Multi-dimension unified Swin Transformer for 3D Lesion Segmentation in Multiple Anatomical Locations

In oncology research, accurate 3D segmentation of lesions from CT scans is essential for the extraction of 3D radiomics features in lesions and the modeling of lesion growth kinetics. However, following the RECIST criteria, radiologists routinely only delineate each lesion on the axial slice showing the largest transverse area, and occasionally delineate a small number of lesions in 3D for research purposes. As a result, to train models to segment the lesions automatically, we normally have plenty of unlabeled 3D volumes, an adequate number of labeled 2D images, and scarce labeled 3D volumes, which makes training a 3D segmentation model a challenging task. In this work, we propose a novel U-shaped deep learning model, denoted a multi-dimension unified Swin transformer (MDU-ST), to automatically conduct 3D lesion segmentation. The MDU-ST consists of a Shifted-window transformer (Swin-transformer) encoder and a convolutional neural network (CNN) decoder, allowing it to adapt to 2D and 3D inputs and learn the corresponding semantic information from various inputs in the same encoder. Based on this model, we introduce a three-stage framework to train the model effectively: 1) leveraging large amount of unlabeled 3D lesion volumes through multiple self-supervised pretext tasks to learn the underlying pattern of lesion anatomy in the Swin-transformer encoder; 2) fine-tune the Swin-transformer encoder to perform 2D lesion segmentation with 2D RECIST slices to learn slice-level segmentation information; 3) further fine-tune the Swin-transformer encoder to perform 3D lesion segmentation with labeled 3D volumes to learn volume-level segmentation information.
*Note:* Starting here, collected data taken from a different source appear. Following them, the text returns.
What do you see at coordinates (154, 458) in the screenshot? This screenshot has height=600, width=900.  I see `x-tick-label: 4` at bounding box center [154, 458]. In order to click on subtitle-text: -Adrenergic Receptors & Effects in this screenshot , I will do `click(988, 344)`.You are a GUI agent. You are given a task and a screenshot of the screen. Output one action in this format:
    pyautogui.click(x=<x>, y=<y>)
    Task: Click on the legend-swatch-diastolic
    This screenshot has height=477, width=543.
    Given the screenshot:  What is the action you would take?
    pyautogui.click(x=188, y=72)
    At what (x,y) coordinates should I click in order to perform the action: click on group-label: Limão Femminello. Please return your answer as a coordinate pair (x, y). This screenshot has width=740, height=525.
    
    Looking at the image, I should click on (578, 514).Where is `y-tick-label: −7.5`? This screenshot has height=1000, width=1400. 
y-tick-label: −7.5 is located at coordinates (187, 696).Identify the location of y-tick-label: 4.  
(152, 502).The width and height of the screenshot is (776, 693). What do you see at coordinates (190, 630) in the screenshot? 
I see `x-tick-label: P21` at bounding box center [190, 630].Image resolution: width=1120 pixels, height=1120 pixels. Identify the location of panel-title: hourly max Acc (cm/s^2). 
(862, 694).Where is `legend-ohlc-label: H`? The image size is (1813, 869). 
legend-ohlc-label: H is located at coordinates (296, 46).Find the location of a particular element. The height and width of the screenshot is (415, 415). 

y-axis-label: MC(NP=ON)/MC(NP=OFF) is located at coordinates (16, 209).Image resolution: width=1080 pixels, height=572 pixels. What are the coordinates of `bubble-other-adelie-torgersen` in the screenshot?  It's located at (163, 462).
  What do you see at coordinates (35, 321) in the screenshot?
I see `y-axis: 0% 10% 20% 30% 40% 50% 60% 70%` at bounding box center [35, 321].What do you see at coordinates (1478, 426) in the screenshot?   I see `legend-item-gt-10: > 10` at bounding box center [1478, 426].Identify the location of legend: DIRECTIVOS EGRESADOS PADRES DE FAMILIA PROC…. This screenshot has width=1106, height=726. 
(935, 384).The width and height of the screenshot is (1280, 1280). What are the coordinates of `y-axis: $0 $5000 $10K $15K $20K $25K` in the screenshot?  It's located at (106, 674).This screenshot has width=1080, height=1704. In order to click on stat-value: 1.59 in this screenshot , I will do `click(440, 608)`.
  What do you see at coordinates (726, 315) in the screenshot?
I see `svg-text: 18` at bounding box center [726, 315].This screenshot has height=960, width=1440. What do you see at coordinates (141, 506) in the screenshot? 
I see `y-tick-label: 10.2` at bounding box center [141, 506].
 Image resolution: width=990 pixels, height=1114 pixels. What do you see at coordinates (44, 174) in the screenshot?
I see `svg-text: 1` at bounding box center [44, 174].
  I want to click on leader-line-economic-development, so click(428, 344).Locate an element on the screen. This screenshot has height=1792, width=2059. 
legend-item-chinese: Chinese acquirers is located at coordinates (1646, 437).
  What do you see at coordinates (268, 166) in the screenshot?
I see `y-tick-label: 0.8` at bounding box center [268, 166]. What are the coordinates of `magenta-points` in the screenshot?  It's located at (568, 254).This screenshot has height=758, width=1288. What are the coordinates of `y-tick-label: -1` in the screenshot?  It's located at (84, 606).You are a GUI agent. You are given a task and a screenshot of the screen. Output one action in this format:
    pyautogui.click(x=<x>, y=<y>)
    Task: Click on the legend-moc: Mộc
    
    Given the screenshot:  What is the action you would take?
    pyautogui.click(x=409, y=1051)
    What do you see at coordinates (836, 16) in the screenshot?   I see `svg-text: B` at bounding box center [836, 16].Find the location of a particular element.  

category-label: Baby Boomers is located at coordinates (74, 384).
We compare the proposed MDU-ST with state-of-the-art CNN-based and transformer-based segmentation models using an internal lesion dataset with 593 lesions extracted from multiple anatomical locations and delineated in 3D. The network's performance is evaluated by the Dice similarity coefficient (DSC) for volume-based accuracy and Hausdorff distance (HD) for surface-based accuracy. The average DSC achieved by the MDU-ST with proposed pipeline is 0.78; HD is 5.55 mm. The proposed MDU-ST trained with the 3-stage framework demonstrates significant improvement over the competing models. The proposed method can be used to conduct automated 3D lesion segmentation to assist large-scale radiomics and tumor growth modeling studies.